*** Begin section ***

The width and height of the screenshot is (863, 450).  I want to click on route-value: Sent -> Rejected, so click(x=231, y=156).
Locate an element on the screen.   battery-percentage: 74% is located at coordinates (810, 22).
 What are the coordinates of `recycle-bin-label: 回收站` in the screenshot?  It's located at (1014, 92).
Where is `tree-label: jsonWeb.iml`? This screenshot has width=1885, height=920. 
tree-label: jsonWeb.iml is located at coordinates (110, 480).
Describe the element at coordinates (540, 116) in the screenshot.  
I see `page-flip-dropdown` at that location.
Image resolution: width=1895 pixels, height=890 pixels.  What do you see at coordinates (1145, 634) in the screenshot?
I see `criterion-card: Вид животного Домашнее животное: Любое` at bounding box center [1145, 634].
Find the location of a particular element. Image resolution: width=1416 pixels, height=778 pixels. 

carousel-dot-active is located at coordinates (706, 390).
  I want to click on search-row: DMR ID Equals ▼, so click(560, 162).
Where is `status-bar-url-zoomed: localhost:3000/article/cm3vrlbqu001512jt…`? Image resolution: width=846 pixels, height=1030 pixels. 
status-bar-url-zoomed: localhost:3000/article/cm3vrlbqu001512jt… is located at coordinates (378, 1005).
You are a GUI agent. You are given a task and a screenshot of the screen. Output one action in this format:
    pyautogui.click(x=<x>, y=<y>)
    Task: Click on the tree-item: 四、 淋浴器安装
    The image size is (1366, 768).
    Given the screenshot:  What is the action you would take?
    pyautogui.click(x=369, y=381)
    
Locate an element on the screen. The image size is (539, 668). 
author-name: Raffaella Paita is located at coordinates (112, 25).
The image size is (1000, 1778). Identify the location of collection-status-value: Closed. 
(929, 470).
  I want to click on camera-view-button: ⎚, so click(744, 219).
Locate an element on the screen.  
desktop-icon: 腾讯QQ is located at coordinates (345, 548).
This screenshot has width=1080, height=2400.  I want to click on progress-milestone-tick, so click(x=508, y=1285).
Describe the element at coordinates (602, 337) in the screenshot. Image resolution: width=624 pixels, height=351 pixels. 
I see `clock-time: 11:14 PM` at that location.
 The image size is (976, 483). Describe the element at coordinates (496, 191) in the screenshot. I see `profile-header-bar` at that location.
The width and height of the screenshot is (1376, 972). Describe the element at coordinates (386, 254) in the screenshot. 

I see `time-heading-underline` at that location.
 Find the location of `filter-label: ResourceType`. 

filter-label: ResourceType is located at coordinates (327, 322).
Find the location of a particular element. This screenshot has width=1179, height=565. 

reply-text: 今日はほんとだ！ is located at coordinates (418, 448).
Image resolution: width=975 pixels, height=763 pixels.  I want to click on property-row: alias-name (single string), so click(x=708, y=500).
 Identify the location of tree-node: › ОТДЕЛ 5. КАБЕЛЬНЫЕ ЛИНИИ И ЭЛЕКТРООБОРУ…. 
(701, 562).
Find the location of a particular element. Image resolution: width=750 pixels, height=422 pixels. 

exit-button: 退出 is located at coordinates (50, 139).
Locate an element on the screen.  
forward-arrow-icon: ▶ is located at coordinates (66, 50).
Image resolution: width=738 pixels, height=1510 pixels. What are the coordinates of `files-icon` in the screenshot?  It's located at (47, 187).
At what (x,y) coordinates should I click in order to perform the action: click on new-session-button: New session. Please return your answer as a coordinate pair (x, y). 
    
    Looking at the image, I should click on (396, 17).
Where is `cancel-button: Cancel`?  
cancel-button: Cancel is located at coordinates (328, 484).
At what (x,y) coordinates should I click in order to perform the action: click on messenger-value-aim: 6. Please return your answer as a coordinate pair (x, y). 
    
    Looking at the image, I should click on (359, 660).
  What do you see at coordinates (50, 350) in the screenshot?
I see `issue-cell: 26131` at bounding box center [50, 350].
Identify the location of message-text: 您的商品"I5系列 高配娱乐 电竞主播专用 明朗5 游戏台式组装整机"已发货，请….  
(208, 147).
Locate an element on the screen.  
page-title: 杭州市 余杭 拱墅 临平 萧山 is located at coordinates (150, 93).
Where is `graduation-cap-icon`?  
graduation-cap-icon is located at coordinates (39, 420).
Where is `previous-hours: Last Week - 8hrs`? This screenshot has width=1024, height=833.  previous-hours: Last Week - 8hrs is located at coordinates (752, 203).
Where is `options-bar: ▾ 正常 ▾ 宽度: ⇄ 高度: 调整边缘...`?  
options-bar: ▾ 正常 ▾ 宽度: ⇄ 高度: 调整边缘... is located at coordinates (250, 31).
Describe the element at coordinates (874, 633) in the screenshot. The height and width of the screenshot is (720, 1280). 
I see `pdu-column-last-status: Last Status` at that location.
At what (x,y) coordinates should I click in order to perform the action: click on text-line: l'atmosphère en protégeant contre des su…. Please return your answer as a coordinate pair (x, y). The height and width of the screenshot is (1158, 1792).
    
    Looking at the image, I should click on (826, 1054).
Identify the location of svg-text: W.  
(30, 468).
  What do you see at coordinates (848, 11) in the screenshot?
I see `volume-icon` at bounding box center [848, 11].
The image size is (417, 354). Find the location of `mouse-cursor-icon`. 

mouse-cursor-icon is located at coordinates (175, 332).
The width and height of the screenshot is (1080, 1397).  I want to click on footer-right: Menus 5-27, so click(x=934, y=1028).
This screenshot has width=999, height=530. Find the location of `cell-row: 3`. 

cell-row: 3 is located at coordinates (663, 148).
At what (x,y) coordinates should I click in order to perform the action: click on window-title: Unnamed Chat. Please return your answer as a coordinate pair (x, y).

*** End section ***

Work to complete – Rewrite the part of the records that opens with the line containing "at (1014, 92)." and closes with the line containing "I want to click on search-row: DMR", putting "Screen size" wherever "Image resolution" appears and keeping everything else the same.

Expected output –
 What are the coordinates of `recycle-bin-label: 回收站` in the screenshot?  It's located at (1014, 92).
Where is `tree-label: jsonWeb.iml`? This screenshot has width=1885, height=920. 
tree-label: jsonWeb.iml is located at coordinates (110, 480).
Describe the element at coordinates (540, 116) in the screenshot.  
I see `page-flip-dropdown` at that location.
Screen size: width=1895 pixels, height=890 pixels.  What do you see at coordinates (1145, 634) in the screenshot?
I see `criterion-card: Вид животного Домашнее животное: Любое` at bounding box center [1145, 634].
Find the location of a particular element. Screen size: width=1416 pixels, height=778 pixels. 

carousel-dot-active is located at coordinates (706, 390).
  I want to click on search-row: DMR ID Equals ▼, so click(560, 162).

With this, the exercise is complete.